Records from a collection
━━━━━━━━━━━━━━━━

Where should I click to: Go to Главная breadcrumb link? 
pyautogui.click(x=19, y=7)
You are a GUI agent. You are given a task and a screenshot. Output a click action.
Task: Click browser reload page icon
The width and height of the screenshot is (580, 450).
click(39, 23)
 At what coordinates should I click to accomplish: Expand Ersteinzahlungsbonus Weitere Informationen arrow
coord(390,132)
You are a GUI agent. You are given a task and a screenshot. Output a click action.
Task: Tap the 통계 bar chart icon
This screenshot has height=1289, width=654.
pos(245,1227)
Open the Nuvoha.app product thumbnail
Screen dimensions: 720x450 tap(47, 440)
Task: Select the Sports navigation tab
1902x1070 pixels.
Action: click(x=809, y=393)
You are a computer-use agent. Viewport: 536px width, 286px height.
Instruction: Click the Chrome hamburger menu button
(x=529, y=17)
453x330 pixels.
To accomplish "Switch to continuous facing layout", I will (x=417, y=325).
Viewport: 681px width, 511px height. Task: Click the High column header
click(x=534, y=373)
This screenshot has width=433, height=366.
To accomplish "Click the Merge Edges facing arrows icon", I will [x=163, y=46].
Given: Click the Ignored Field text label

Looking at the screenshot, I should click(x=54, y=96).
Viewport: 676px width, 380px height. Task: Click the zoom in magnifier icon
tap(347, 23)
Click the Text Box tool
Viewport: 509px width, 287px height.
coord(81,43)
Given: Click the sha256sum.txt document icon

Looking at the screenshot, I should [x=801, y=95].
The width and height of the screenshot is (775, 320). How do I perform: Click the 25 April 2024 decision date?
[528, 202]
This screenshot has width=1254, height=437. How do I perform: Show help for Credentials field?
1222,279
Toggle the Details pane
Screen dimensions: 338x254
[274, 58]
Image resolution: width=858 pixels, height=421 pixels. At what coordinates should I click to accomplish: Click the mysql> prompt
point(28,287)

━━━━━━━━━━━━━━━━

Each entry, from start to finish, must be restated exactly.

Where should I click to: Go to Главная breadcrumb link? 
pyautogui.click(x=19, y=7)
You are a GUI agent. You are given a task and a screenshot. Output a click action.
Task: Click browser reload page icon
The width and height of the screenshot is (580, 450).
click(39, 23)
 At what coordinates should I click to accomplish: Expand Ersteinzahlungsbonus Weitere Informationen arrow
coord(390,132)
You are a GUI agent. You are given a task and a screenshot. Output a click action.
Task: Tap the 통계 bar chart icon
This screenshot has height=1289, width=654.
pos(245,1227)
Open the Nuvoha.app product thumbnail
Screen dimensions: 720x450 tap(47, 440)
Task: Select the Sports navigation tab
1902x1070 pixels.
Action: click(x=809, y=393)
You are a computer-use agent. Viewport: 536px width, 286px height.
Instruction: Click the Chrome hamburger menu button
(x=529, y=17)
453x330 pixels.
To accomplish "Switch to continuous facing layout", I will (x=417, y=325).
Viewport: 681px width, 511px height. Task: Click the High column header
click(x=534, y=373)
This screenshot has width=433, height=366.
To accomplish "Click the Merge Edges facing arrows icon", I will [x=163, y=46].
Given: Click the Ignored Field text label

Looking at the screenshot, I should click(x=54, y=96).
Viewport: 676px width, 380px height. Task: Click the zoom in magnifier icon
tap(347, 23)
Click the Text Box tool
Viewport: 509px width, 287px height.
coord(81,43)
Given: Click the sha256sum.txt document icon

Looking at the screenshot, I should [x=801, y=95].
The width and height of the screenshot is (775, 320). How do I perform: Click the 25 April 2024 decision date?
[528, 202]
This screenshot has width=1254, height=437. How do I perform: Show help for Credentials field?
1222,279
Toggle the Details pane
Screen dimensions: 338x254
[274, 58]
Image resolution: width=858 pixels, height=421 pixels. At what coordinates should I click to accomplish: Click the mysql> prompt
point(28,287)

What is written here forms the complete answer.